Large hemorrhoids and those that have not responded to conservative measures are best treated with hemorrhoidectomy–day surgery performed under general anesthesia to remove affected tissue. Hemorrhoidectomy has a cure rate of 95 percent and very few complications. A newer operation, called stapled hemorrhoidopexy, removes tissue above the hemorrhoids to pull them back up inside the rectum and reduce symptoms. Serious complications are rare after hemorrhoid surgery, although there’s always the risk of infection, bleeding, and drug or anesthesia reactions.

It doesn’t sound like you’re quite ready for a surgical approach. I’d recommend you work on the conservative methods. Also, keep in mind that hemorrhoids can return (especially with another pregnancy).

Midlothian, Va.: I have a vitamin B12 deficiency. What is this and what causes it? I feel tired and my joints ache.

Vitamin B12 is an essential vitamin that helps to maintain healthy red blood cells and nerve cells. It is also needed to make DNA, the genetic material in all cells. Animal products (meat and dairy products) are the only natural dietary sources of vitamin B12, although fortified breakfast cereals are also a good source. During digestion, stomach acid releases B12 from food and the vitamin combines with a substance called intrinsic factor before it is absorbed into the bloodstream.

The Recommended Dietary Allowance (RDA) for vitamin B12 for adults is 2.4 mcg per day (pregnant and breast-feeding women need 2.6-2.8 mcg per day). Most of us get enough B12, but deficiency can occur if a person can’t absorb B12, either because she or he is lacking intrinsic factor, or due to a stomach or intestinal disorder. B12 deficiency most often causes a type of anemia. It also causes symptoms such as fatigue, nausea, constipation, loss of appetite and weight loss. Other symptoms include numbness and tingling in the feet and hands, balance problems, depression, poor memory, and a sore mouth and tongue.

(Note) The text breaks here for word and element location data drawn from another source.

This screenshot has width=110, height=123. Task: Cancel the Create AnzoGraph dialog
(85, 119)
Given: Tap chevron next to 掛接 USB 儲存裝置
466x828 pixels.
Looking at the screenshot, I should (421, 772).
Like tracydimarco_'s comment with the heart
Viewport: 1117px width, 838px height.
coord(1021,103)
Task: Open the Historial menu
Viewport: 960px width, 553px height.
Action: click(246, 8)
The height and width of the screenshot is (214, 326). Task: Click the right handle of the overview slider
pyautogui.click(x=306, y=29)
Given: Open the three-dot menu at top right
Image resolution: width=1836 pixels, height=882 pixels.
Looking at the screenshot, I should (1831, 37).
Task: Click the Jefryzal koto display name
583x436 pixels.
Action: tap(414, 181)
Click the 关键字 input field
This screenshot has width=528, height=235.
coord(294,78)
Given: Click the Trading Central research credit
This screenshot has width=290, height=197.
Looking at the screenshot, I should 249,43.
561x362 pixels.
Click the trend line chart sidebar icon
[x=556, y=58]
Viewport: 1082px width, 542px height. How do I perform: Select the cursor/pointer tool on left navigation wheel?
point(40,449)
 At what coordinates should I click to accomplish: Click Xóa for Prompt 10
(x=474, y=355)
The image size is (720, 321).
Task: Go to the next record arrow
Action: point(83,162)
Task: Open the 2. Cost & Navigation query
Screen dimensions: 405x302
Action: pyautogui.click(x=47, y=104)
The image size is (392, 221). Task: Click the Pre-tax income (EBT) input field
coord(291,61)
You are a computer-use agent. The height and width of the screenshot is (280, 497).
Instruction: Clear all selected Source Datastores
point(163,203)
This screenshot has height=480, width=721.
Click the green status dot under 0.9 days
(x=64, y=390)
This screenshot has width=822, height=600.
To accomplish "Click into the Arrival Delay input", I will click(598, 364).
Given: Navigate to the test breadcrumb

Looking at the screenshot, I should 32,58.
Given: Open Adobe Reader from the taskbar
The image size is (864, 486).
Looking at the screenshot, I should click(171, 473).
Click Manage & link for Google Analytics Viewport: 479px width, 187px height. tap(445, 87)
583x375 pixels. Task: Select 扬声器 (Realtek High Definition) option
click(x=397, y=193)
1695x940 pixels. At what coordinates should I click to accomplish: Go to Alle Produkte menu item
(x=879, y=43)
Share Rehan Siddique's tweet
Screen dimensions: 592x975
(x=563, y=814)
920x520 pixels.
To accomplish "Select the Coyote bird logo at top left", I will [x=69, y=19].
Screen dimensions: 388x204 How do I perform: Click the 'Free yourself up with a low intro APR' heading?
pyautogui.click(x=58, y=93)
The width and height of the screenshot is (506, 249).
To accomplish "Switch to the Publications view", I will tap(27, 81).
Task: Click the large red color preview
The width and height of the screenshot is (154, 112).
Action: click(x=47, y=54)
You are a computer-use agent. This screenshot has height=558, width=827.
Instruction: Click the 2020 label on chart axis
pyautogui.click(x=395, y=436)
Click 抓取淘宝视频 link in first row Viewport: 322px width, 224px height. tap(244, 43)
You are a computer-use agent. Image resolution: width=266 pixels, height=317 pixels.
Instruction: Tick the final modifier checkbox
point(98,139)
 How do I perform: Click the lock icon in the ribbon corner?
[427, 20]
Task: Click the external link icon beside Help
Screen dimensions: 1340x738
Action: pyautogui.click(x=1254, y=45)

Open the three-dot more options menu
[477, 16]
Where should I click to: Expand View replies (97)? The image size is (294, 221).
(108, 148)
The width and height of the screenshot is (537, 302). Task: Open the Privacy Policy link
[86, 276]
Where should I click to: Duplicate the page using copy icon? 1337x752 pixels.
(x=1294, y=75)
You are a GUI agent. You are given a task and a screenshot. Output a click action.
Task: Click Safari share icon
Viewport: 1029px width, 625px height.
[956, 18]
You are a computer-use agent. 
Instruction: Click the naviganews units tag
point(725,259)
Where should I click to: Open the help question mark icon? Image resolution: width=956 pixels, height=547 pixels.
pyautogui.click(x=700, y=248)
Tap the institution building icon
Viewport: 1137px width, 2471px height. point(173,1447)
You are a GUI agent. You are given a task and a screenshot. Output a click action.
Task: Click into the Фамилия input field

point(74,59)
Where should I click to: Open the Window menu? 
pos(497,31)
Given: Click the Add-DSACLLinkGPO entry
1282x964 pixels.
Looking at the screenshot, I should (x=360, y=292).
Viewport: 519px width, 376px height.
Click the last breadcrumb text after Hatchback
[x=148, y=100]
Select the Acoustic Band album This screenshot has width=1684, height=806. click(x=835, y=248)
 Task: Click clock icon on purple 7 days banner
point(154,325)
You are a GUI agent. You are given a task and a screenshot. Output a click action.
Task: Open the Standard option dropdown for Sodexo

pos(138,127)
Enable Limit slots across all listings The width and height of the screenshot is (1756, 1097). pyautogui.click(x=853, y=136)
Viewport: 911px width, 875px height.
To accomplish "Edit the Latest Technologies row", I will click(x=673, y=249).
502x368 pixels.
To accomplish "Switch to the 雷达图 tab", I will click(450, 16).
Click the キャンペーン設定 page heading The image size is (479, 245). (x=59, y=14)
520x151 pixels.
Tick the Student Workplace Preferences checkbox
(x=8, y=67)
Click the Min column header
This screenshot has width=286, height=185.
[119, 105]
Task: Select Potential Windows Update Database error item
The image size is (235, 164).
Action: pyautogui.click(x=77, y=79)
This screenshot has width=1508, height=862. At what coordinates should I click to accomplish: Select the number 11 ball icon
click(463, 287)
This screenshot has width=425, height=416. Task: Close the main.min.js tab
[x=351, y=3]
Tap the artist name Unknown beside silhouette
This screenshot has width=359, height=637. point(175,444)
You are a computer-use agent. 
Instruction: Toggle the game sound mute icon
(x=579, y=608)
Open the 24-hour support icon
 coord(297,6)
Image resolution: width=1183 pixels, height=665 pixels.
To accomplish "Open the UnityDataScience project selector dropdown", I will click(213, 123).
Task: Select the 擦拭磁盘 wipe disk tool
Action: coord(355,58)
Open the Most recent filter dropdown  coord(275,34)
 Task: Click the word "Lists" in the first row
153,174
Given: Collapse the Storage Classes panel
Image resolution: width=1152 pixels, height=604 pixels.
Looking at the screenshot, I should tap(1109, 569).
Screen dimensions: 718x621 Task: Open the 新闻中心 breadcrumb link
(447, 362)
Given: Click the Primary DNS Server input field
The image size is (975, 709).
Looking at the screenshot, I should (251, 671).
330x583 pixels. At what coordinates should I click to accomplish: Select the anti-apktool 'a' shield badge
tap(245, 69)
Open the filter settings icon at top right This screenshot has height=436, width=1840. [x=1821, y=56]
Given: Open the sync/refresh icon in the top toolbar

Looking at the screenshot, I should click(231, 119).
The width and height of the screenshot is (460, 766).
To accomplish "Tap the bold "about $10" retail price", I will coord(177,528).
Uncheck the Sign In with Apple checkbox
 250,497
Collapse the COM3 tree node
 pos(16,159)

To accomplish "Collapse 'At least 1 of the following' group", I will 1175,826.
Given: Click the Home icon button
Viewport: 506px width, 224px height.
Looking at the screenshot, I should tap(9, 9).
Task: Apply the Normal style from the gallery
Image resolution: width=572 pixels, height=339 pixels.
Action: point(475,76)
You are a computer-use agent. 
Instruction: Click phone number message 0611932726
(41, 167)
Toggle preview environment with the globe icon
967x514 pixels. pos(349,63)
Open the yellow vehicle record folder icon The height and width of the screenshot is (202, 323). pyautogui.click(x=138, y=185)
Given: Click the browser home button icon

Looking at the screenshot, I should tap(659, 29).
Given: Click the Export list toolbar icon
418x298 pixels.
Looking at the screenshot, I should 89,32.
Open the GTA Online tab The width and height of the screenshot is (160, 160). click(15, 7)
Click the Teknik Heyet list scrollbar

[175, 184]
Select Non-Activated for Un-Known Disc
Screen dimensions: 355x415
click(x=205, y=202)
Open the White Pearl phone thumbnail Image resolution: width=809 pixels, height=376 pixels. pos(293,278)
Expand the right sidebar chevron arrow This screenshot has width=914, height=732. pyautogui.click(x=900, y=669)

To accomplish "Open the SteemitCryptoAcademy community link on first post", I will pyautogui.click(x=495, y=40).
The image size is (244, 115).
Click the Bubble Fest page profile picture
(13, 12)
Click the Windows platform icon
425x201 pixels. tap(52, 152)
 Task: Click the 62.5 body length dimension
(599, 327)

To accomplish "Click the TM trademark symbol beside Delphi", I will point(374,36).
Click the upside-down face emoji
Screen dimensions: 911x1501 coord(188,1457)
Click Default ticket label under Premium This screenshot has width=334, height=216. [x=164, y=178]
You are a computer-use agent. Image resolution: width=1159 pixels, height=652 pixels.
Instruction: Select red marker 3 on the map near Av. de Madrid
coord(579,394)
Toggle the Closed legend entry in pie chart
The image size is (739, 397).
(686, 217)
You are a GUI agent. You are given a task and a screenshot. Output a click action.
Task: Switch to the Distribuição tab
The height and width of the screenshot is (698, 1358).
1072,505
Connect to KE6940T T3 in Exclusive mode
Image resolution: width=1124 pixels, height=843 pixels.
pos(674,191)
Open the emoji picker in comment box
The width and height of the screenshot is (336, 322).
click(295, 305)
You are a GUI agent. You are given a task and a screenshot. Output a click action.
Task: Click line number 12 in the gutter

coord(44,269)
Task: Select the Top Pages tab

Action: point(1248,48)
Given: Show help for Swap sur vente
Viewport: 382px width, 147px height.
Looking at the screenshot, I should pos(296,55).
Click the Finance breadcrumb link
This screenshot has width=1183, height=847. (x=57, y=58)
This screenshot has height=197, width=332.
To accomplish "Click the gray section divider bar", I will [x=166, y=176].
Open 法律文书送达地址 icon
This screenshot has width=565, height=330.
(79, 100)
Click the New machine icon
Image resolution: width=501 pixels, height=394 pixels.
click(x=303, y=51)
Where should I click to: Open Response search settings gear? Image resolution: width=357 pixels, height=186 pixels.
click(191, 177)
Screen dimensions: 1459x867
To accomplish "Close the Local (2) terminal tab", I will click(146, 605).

Vegetarians who don’t eat animal products or B12 fortified foods are at high risk of developing B12 deficiency. In vegetarian adults, deficiency symptoms may be slow to appear because it can take years to deplete the normal body stores of B12. But deficiency symptoms, especially poor neurological development, can show up quickly in children and breast-fed infants of women who follow a strict vegetarian diet. People who chronically take proton pump inhibitors for gastritis or ulcers can also develop mild B12 deficiency.

Vitamin B12 deficiency is typically detected during a routine test for anemia and is treated with a supplement. Those who cannot absorb oral B12 need regular intramuscular injections of the vitamin. Elderly adults and strict vegetarians–especially pregnant women–should eat B12 fortified foods, such as breakfast cereals, or take a supplement containing B12.

One note of caution: Low folic acid levels can cause an anemia similar to that of B12 deficiency. Sometimes the two go hand in hand. Taking folic acid (also a B vitamin) can correct the anemia. However, folic acid will not correct the underlying B12 deficiency, which, if not detected, can place people at risk for nerve damage.